::: DATA ROWS :::
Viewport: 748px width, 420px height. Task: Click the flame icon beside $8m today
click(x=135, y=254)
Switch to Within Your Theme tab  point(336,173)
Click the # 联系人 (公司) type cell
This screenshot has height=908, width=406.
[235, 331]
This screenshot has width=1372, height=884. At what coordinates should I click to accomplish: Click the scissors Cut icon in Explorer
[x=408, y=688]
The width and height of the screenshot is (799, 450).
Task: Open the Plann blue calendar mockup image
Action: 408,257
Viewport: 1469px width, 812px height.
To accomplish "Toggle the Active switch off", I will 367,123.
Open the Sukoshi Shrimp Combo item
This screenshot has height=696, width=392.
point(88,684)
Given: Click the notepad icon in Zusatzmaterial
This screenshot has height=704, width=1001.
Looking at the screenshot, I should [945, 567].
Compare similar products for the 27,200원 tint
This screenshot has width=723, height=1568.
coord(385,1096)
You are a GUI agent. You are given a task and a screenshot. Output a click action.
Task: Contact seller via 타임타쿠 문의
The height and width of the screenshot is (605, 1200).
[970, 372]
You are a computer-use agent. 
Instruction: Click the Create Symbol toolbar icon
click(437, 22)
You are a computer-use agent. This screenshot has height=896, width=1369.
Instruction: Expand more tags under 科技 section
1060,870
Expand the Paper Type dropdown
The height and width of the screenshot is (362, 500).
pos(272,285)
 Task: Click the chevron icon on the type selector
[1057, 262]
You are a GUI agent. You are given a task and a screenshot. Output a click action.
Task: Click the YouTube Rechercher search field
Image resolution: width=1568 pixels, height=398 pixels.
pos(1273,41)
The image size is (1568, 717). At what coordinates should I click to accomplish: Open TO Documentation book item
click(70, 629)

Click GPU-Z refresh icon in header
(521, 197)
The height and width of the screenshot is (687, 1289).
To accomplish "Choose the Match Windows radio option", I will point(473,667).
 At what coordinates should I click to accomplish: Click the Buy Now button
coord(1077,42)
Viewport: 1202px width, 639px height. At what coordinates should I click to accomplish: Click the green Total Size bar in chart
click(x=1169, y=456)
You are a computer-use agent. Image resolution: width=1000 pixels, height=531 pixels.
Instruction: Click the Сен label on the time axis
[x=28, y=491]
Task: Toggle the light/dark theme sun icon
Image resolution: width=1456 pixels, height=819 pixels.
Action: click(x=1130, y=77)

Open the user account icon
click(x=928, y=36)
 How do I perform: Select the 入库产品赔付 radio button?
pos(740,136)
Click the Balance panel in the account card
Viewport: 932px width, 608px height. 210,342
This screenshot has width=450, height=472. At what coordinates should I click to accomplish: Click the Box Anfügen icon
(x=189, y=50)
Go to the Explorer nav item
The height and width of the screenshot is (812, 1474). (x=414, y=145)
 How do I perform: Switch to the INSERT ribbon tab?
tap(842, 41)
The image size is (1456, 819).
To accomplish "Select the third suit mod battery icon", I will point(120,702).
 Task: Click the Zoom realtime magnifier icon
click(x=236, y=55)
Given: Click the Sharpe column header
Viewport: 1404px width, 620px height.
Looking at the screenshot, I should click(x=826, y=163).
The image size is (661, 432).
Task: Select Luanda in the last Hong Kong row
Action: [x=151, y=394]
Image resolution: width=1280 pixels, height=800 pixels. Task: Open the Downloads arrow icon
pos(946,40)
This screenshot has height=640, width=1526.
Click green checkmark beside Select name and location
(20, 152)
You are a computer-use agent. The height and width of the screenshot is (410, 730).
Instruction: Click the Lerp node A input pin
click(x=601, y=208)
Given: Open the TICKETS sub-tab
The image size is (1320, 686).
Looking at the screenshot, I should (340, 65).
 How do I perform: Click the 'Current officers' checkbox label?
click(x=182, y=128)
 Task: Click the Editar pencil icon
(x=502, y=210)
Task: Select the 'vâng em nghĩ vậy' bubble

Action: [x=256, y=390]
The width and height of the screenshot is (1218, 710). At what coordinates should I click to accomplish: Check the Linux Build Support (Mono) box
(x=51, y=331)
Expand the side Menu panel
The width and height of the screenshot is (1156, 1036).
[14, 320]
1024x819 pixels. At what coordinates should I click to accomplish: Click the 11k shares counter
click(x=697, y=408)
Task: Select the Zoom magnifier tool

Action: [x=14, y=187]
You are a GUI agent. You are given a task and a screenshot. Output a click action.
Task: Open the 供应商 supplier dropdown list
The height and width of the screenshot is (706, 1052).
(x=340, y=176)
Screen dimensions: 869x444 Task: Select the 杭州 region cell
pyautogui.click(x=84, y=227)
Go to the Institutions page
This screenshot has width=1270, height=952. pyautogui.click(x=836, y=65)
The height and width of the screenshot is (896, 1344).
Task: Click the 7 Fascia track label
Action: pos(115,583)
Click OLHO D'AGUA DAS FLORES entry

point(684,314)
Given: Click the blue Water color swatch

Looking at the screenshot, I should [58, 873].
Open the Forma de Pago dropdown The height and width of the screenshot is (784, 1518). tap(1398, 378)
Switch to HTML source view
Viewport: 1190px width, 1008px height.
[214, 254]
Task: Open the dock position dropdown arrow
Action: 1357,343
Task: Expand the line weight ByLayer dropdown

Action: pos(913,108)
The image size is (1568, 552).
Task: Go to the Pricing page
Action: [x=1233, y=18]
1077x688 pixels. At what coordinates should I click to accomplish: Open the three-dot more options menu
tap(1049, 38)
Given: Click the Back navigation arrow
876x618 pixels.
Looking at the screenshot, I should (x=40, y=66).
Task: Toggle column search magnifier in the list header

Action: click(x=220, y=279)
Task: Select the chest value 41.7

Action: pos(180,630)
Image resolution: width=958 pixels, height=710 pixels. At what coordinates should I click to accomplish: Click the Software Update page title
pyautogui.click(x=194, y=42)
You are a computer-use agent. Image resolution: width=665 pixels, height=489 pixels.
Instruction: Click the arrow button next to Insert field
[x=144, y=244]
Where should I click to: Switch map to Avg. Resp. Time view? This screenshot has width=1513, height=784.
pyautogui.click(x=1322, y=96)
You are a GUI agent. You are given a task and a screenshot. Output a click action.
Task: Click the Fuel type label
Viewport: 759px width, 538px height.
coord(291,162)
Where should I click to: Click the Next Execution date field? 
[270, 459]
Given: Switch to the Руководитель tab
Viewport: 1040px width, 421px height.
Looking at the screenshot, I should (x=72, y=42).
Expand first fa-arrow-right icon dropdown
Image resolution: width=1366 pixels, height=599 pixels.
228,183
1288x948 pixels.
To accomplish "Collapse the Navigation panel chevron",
:::
- **EXERCISE TASK**
Reproduce the stretch of records from the line containing "Open the Forma" through the line containing "tap(1049, 38)", with both of those lines included.

- **ANSWER FOR THIS EXERCISE**
Open the Forma de Pago dropdown The height and width of the screenshot is (784, 1518). tap(1398, 378)
Switch to HTML source view
Viewport: 1190px width, 1008px height.
[214, 254]
Task: Open the dock position dropdown arrow
Action: 1357,343
Task: Expand the line weight ByLayer dropdown

Action: pos(913,108)
The image size is (1568, 552).
Task: Go to the Pricing page
Action: [x=1233, y=18]
1077x688 pixels. At what coordinates should I click to accomplish: Open the three-dot more options menu
tap(1049, 38)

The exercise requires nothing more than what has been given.